M&As are a staple of global commerce, allowing corporations to build market share, expand their international reach, diversify products and services, and acquire technology. Many are hugely successful for the businesses and their shareholders, with the likes of Disney’s purchase of Pixar - and later Marvel, the Exxon/Mobil merger and Facebook’s acquisitions of Instagram and WhatsApp largely seen as big M&A successes. There’s a constant conveyor belt of deals, with the newly proposed Virgin Media/O2 merger among the most recent high profile Mergers & Acquisition (M&A) stories.
However, there are plenty of deals that don’t end so well. This can be because of outside factors such as changes in the economy, market disruption or regulation. Some failures could also be because of gaps in integration execution, or the failure of expected sales to materialise. It’s a long list, including the likes of Microsoft’s acquisition of Nokia, which resulted in significant job losses among the Nokia workforce and a big financial hit for Microsoft. Similarly, Yahoo’s acquisition of social networking platform Tumblr in 2013 is now variously described as a failure/waste of money - a $1.1billion price tag eventually led to a $230 million write down.
Every M&A transaction brings with it complex and detailed due diligence, and - when deals proceed - integration processes that will influence the success of the deal as a whole. A feature of today’s M&A processes is that they are becoming more complex due to the reliance every business places on its technology infrastructure and the challenges of bringing completely separate systems together.
As a result, it is imperative that companies properly evaluate the IT infrastructure of potential acquisitions in order to safeguard customer, company, and partner data, and ensure the integrity of business-critical systems. But, cybersecurity is becoming a common blindspot for the organisations involved, resulting in serious new vulnerabilities that stifle the efforts of leaders to successfully integrate platforms, solutions and services. An example of this is when larger companies using legacy on-prem solutions acquire younger startups that have a much bigger emphasis on cloud solutions.

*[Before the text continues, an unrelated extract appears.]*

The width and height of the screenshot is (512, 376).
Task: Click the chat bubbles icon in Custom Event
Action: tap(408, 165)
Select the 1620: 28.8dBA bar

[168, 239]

This can add to the complexity of the M&A process because the two organisations will have different security strategies in place.

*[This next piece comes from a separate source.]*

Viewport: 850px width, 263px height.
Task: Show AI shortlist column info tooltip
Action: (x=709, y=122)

A look at the Marriott/Starwood acquisition underlines the potential impact of a cybersecurity due diligence failure. The deal created one of the largest hotel chains in the world and part of Marriott’s subsequent strategy was to create a new loyalty program that would give existing Marriott and Starwood customers access to over 5,500 hotels in 100 countries. However, a failure of due diligence during the M&A process allowed an attacker - who breached Starwood’s infrastructure before the acquisition - to remain undetected and download their customer data. After the breach was uncovered, Marriott was eventually on the receiving end of a £99 million GDPR penalty.

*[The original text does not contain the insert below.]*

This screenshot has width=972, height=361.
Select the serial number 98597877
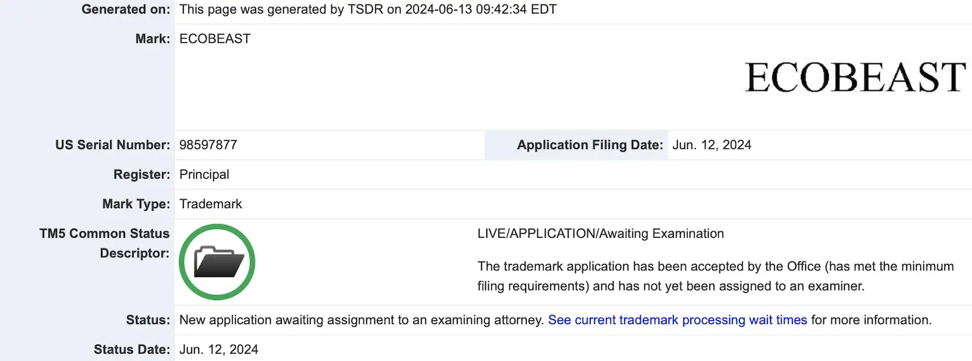[208, 145]
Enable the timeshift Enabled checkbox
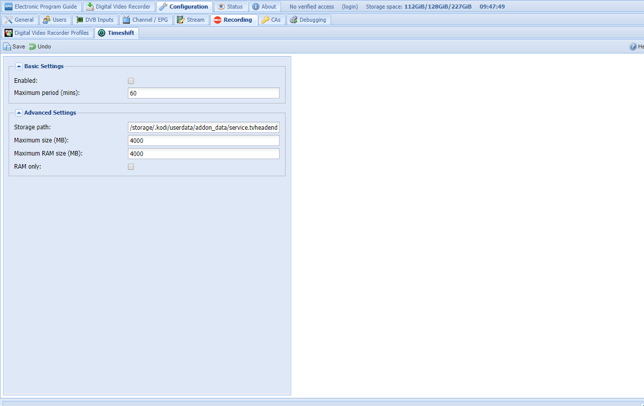The width and height of the screenshot is (644, 406). tap(131, 81)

So the point is, organisations participating in M&A activities must have full visibility into their own systems as well as those of the companies they are acquiring, if they are going to give security the attention it needs during a takeover process. For example, if an unauthorised user with administrative access is making requests for data on a database with customer information, the acquiring firm must address that security concern beforehand. Additionally, encryption of data across all applications, data lakes, and beyond can also help protect sensitive data.
The upside of bringing enterprise IT systems and data together securely is that both organisations can have the potential to benefit from the shared capabilities, tools, processes and experience of their teams and technology. Relegating it to a side-issue during M&A activity risks serious breaches, is distracting from the integration process and can seriously compromise comhard-won corporate reputation.